Synthesis, configurational analysis and antiviral activities of novel diphenylacrylic acids with caffeic acid as the lead compound

•24 caffeic acid derivatives were designed and evaluated for antiviral activities.•The cis-trans isomers among them were illustrated by 1H NMR for the first time.•The A2 showed a selective anti-HSV-1 effect, but a weak effect on RSV and EV71.•The A2 had a better binding effect on the target of HSV-1 compared with caffeic acid. A series of novel caffeic acid derivatives with the core structure of diphenylacrylic acids were designed and synthesized. The 24 compounds involved were confirmed by NMR spectra (1H NMR, 13C NMR, HMQC or HMBC) and evaluated for their antiviral activities against RSV, HSV-1 and EV71. These derivatives exist as (E)- or (Z)- isomers of diphenylacrylic acid, and the configurational analysis method was illustrated by 1H NMR for the first time.
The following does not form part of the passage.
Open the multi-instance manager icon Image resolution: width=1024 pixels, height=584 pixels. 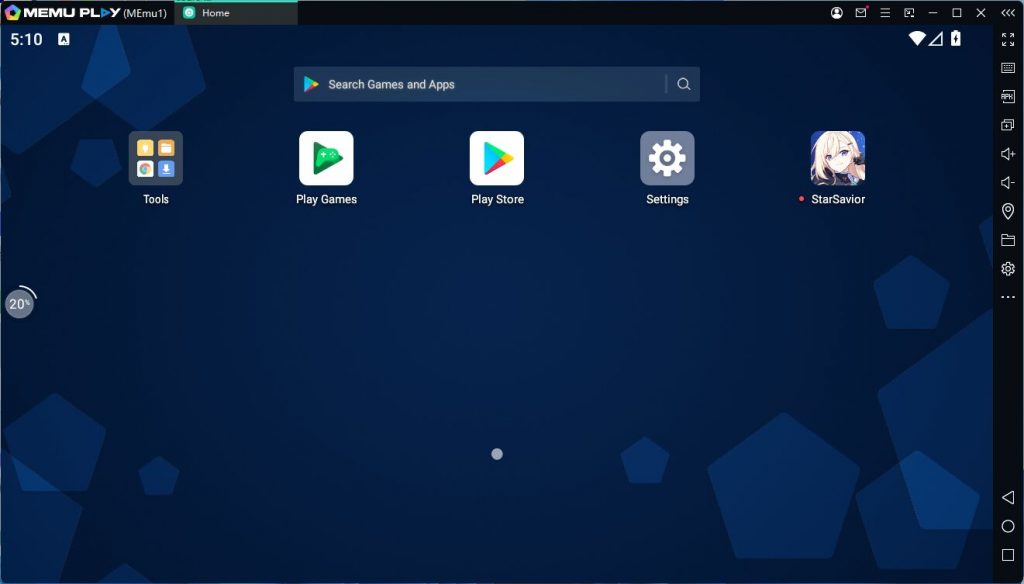pyautogui.click(x=1008, y=125)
The potential A2 showed a selective effect against HSV-1 but a weak effect against RSV and EV71 with a therapeutic index (TI) of 32, which was significantly better than ribavirin and caffeic acid. Beside, the A2 had an obvious scavenging effect on DPPH• and ABTS•+ and showed a protective effect against oxidative damage of hepatocyte L02 cells. In addition, molecular docking studies showed that A2 had a better binding affinity to the HSV-1 target compared with caffeic acid. Therefore, the A2 is worthy of being further screened as a lead compound and investigated for its mechanism of inhibiting HSV-1. [Display omitted]